Londoners take their sidewalks seriously. They barrel down the pavement at a clip that must qualify hordes of them as speed walkers. The tube (subway) is especially interesting for the pace of foot travel. Standing on the escalator, we are careful to stay right, as people shoot past on our left, taking the moving stairs two at a time. I see a man hop on our tube car only to be slammed on both shoulders by the closing doors. He wriggles his way in, but his rolling briefcase is stuck outside. Everyone remains silent except me – I exclaim, Whoooaa!” as I hit the open door button. Still complete, unnerving silence from everyone else. The man yanks in his case, takes his place and cracks open a newspaper as if nothing has happened. Without uttering a sound. I have never felt so loud in my life.
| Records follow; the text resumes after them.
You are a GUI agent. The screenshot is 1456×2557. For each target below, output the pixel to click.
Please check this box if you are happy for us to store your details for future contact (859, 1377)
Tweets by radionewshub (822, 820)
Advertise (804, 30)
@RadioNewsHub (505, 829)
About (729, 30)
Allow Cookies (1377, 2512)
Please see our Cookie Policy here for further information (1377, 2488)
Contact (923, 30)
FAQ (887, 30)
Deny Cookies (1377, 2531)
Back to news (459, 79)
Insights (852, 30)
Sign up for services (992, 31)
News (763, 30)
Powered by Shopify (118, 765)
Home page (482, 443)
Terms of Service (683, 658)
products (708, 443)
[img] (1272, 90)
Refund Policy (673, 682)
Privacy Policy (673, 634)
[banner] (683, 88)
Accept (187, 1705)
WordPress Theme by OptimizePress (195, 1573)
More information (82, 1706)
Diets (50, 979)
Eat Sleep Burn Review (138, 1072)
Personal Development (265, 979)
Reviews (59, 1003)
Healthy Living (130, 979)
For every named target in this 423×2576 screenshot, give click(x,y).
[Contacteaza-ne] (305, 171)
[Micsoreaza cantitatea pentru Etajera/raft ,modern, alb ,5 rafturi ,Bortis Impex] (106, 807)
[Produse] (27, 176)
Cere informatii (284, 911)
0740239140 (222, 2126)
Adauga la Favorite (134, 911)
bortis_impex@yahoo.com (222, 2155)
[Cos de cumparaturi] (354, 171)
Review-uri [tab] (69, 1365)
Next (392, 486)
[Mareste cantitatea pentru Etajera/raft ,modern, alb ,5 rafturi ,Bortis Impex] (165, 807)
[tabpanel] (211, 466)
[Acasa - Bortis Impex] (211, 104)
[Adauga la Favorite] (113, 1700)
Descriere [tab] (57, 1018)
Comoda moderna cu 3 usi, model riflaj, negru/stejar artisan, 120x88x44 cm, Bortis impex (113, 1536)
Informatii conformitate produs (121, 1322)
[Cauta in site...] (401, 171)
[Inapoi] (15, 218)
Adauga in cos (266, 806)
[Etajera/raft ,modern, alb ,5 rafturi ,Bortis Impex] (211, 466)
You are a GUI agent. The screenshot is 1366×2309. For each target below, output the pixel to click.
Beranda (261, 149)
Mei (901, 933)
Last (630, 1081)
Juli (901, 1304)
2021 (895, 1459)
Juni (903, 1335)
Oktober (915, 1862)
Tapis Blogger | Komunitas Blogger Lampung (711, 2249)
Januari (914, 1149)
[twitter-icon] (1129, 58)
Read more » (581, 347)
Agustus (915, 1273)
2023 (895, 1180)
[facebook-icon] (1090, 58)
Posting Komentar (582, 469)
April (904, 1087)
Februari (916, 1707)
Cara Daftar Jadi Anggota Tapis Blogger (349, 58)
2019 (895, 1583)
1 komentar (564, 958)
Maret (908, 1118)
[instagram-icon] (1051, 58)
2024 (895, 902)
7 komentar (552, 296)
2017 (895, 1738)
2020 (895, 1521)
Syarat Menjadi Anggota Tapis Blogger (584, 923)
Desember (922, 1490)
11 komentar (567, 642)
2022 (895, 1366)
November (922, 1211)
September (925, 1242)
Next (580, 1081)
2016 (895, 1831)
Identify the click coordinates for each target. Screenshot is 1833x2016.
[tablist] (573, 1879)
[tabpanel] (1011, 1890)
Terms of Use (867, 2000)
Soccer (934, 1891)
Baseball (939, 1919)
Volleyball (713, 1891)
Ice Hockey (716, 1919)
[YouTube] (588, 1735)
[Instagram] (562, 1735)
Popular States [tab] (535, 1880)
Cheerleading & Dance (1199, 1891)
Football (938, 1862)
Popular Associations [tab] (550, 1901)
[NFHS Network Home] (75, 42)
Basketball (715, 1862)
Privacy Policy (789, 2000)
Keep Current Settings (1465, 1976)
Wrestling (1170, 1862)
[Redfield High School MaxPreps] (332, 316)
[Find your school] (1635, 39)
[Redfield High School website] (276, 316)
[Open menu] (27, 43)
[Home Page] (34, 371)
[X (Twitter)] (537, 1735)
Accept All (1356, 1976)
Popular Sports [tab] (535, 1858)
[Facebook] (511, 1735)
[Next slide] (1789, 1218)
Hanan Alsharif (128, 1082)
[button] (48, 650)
We emerge unscathed from the tube in the heart of London and navigate huge crowds to reach Westminster Abbey. After paying our 16 pounds ($24) each for entrance, we step into a cool, cavernous cathedral. It’s amazing to be walking up the same aisle that Prince William and Katherine walked when they married. Even more amazing to learn that this church was founded in the 10th century and that 3,500 notables are buried within its walls. Many more are memorialized with plaques, statuary, crests and more. The priest says that no matter where we stand, we are probably standing above someone’s remains. The listening tour group shift their feet and look down. The priest seems to enjoy the reaction – probably comes from working in a giant tomb.
My better half heads off on his preferred section of the self-guided tour as I walk over to Poets’ Corner. Beginning with Chaucer, writers of note through the ages have been buried or memorialized in this area. Dylan Thomas, one of my favorites, has a memorial plaque that reads, “Time held me green and dying though I sang in my chains like the sea.” I wonder if he chose this as his parting phrase. Charles Dickens’ remains are here, along with the ashes of Rudyard Kipling and Thomas Hardy. Handel’s gravestone reads “I know my Redeemer liveth,” from his famous work, the Messiah. (Later that day we see an early composition draft of this work in the British Library.) It is sometimes difficult to keep one’s footing on the ancient floor so I slow my pace and then notice some beautifully touching eulogies written about wives and mothers in medieval times.
Prayers are said every hour in the abbey and for this reading we hear a lovely English accent asking for blessings of peace. I am moved by the spirit of the place and the thought of countless prayers said through the centuries. We exit into the throngs of tourists and late summer heat of this complex and deeply interesting city.